Awards and highlights
- AFL champion (1964);

Career CFL statistics
- Games played: 13

= Bob Dugan =

American football player (1940–2026)

Robert A. Dugan (May 3, 1940 – May 2, 2026) was an American professional football offensive tackle and defensive end who played in the Canadian Football League (CFL) for the Toronto Argonauts. He played college football for the Mississippi State Bulldogs. Dugan had stints in the American Football League (AFL) with the Buffalo Bills and the Atlantic Coast Football League (ACFL) with the Hartford Charter Oaks.

== Early life ==
Dugan was born on May 3, 1940 in Buffalo, New York. He attended Lafayette High School in Buffalo.

==College career==
Dugan played college football for the Mississippi State Bulldogs from 1959 to 1963. He was a two-year letterman in 1962 and 1963 at tackle. Dugan was described by coach Paul E. Davis as "a fine leader on the field" and "one of our most consistent performers".

==Professional career==

=== Buffalo Bills ===
Dugan was selected in the 20th round, with the 157th overall selection, by the Buffalo Bills in the 1964 AFL draft. On January 4, 1964, he signed with the team. On September 1, Dugan was released. He was later signed to the taxi squad where he spent the rest of the season as the Bills won the AFL Championship Game. On April 8, 1965, Dugan was re-signed by the team. On August 10, he was released.

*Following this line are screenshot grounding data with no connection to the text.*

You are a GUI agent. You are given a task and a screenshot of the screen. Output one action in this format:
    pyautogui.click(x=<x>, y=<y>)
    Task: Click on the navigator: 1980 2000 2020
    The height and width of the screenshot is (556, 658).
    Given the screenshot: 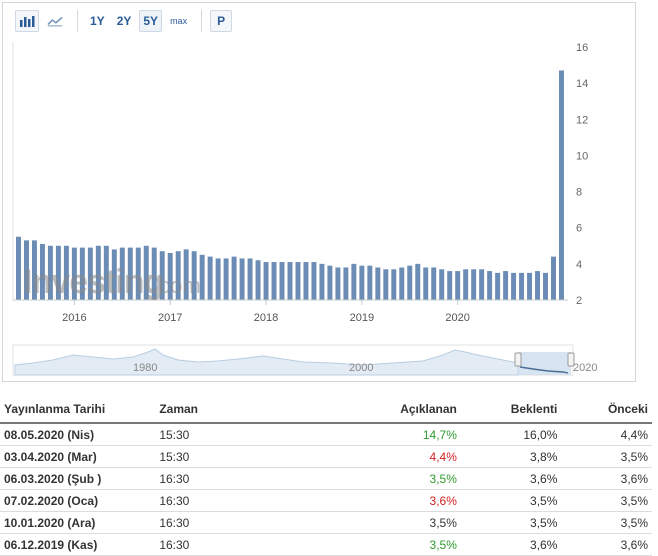 What is the action you would take?
    pyautogui.click(x=304, y=360)
    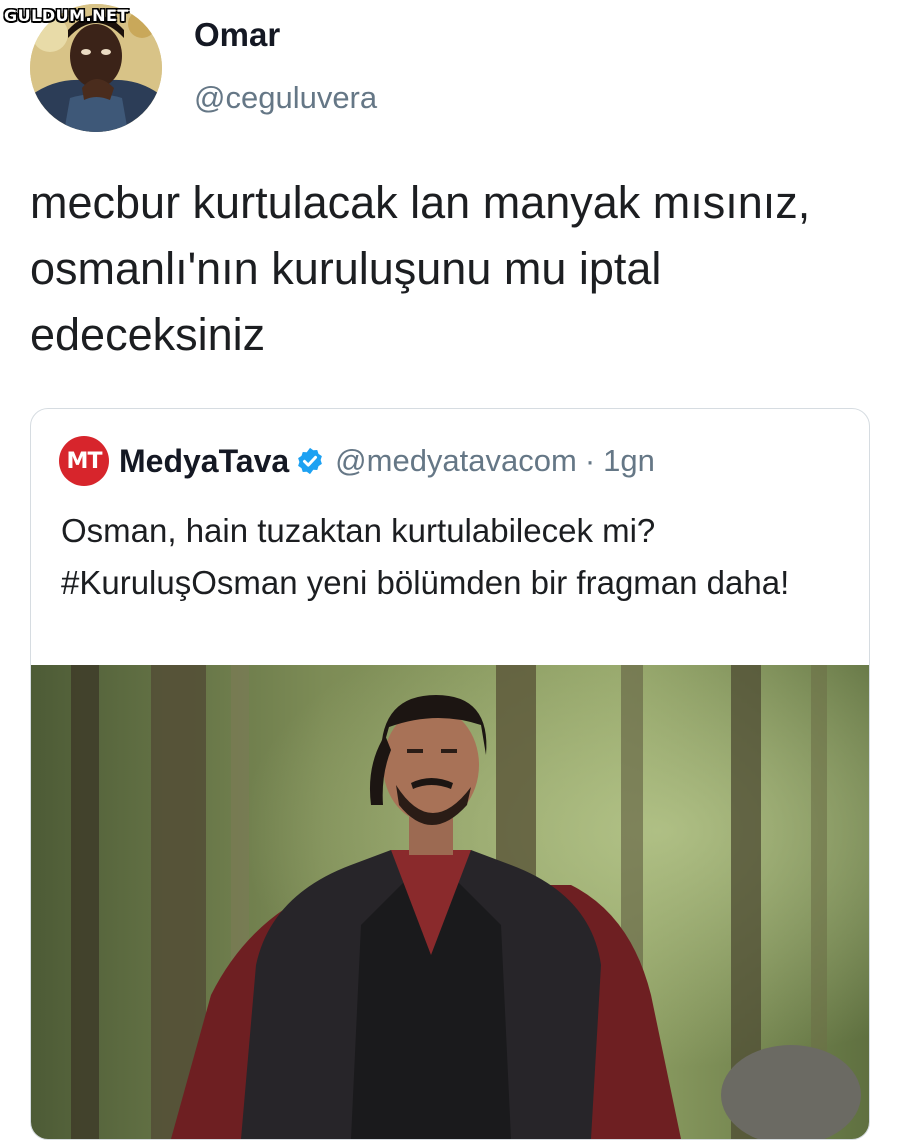 The height and width of the screenshot is (1140, 898). Describe the element at coordinates (237, 35) in the screenshot. I see `author-name: Omar` at that location.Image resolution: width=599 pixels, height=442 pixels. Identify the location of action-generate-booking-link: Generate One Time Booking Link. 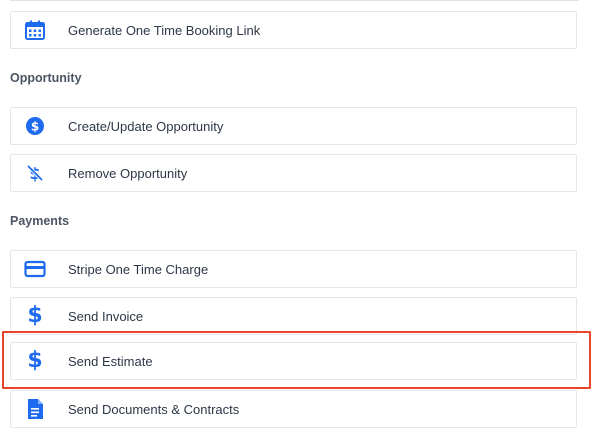
(294, 30).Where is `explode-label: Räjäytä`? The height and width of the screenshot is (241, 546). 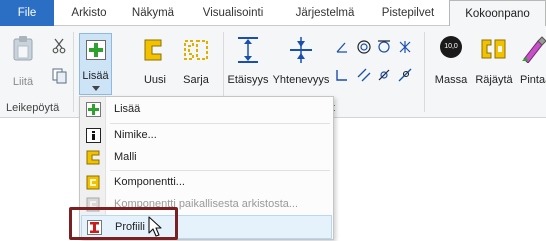 explode-label: Räjäytä is located at coordinates (494, 80).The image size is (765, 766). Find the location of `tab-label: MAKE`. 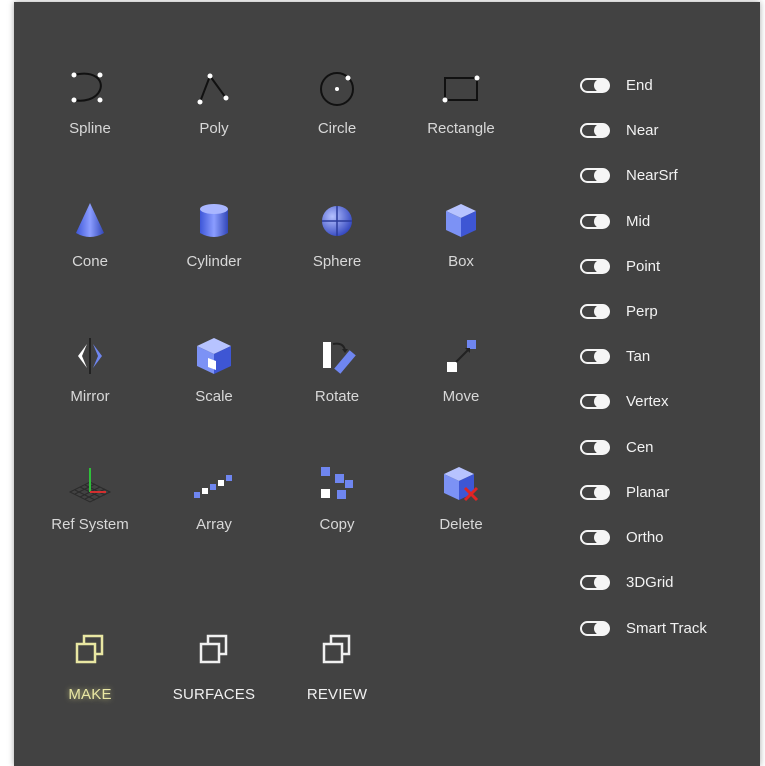

tab-label: MAKE is located at coordinates (90, 694).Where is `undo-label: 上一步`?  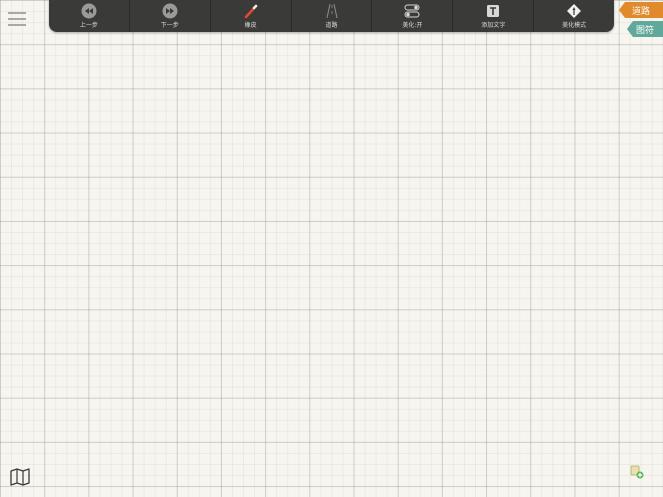 undo-label: 上一步 is located at coordinates (88, 26).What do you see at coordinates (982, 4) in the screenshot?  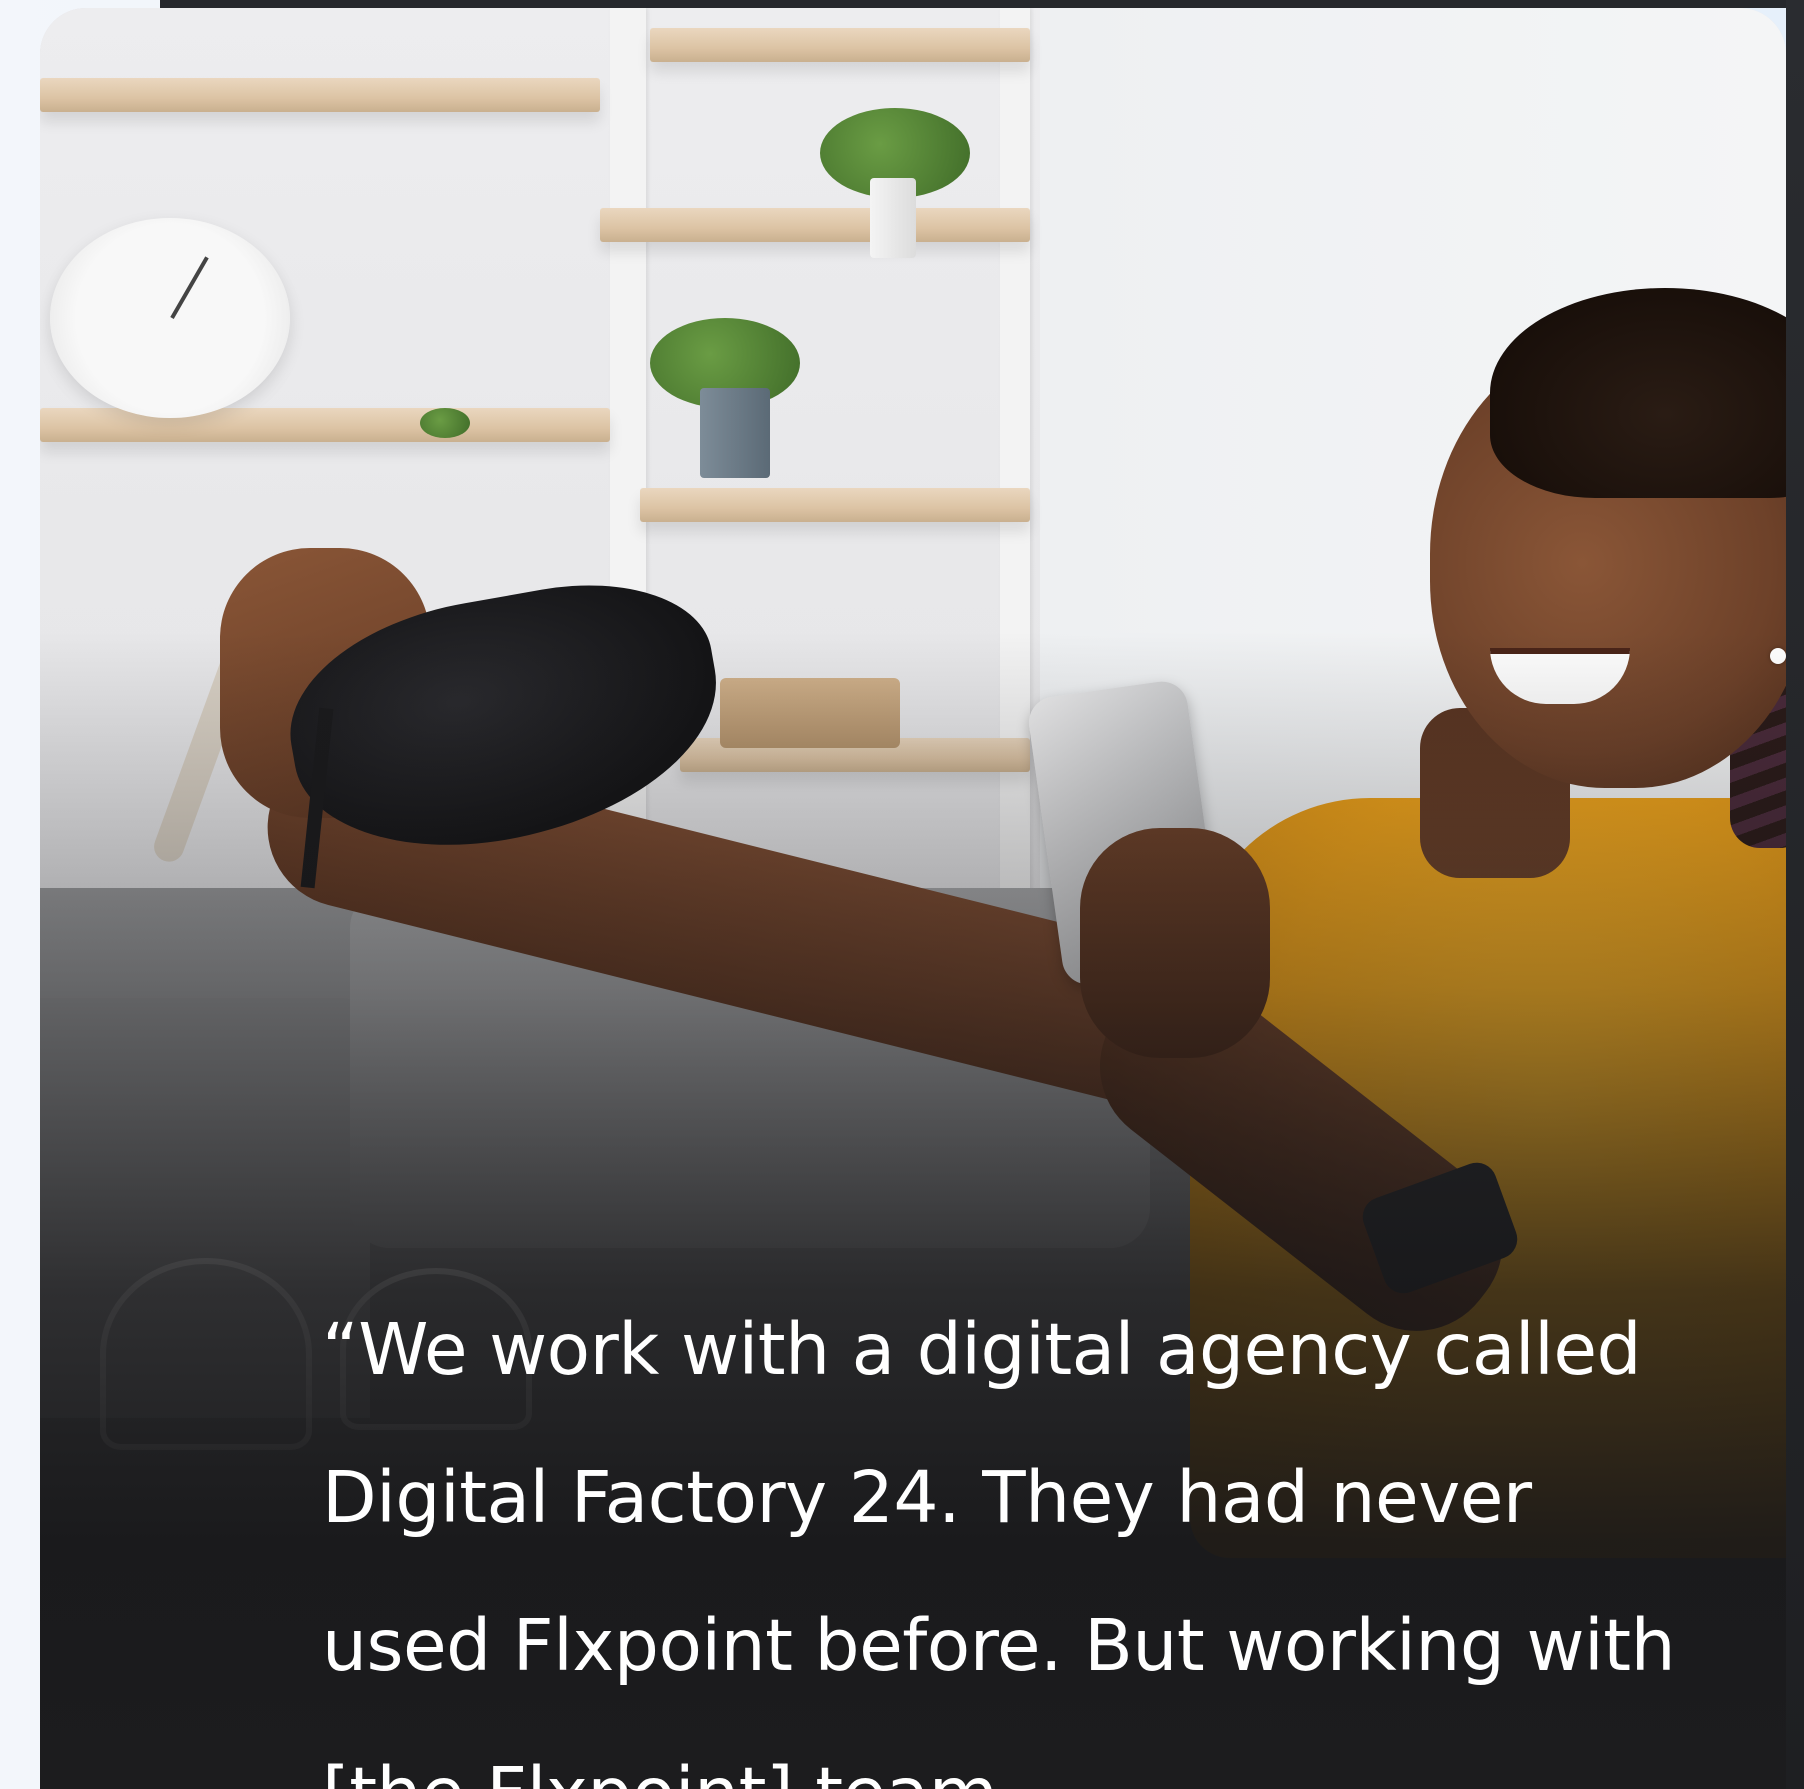 I see `top-edge-bar` at bounding box center [982, 4].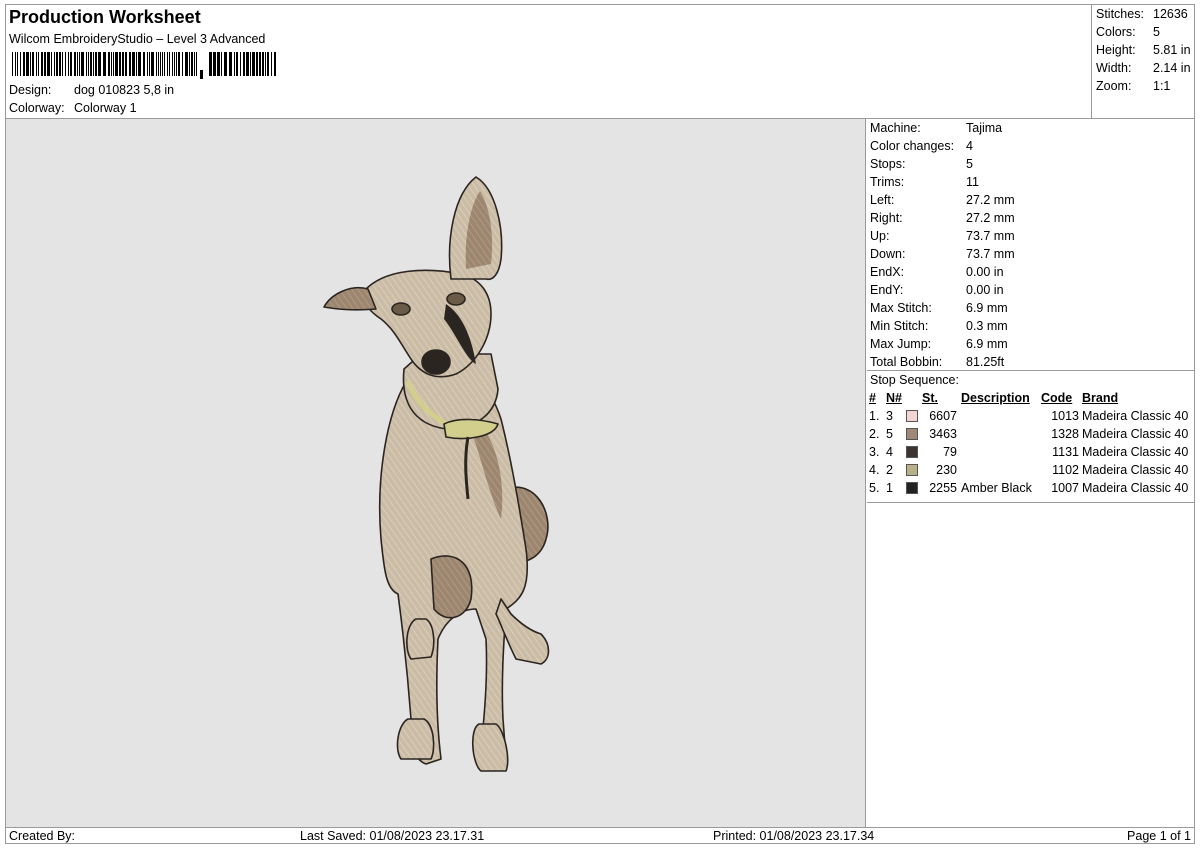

=== Hartford Charter Oaks ===
On September 21, 1964, Dugan was allocated to the Hartford Charter Oaks of the Atlantic Coast Football League (ACFL). He played in the 1964 season at tackle.

=== Toronto Argonauts ===
On August 12, 1965, Dugan signed with the Toronto Argonauts of the Canadian Football League (CFL). He played in 13 games at defensive end on the 1965 CFL season. On July 29, 1966, Dugan was released by the team after not signing a contract.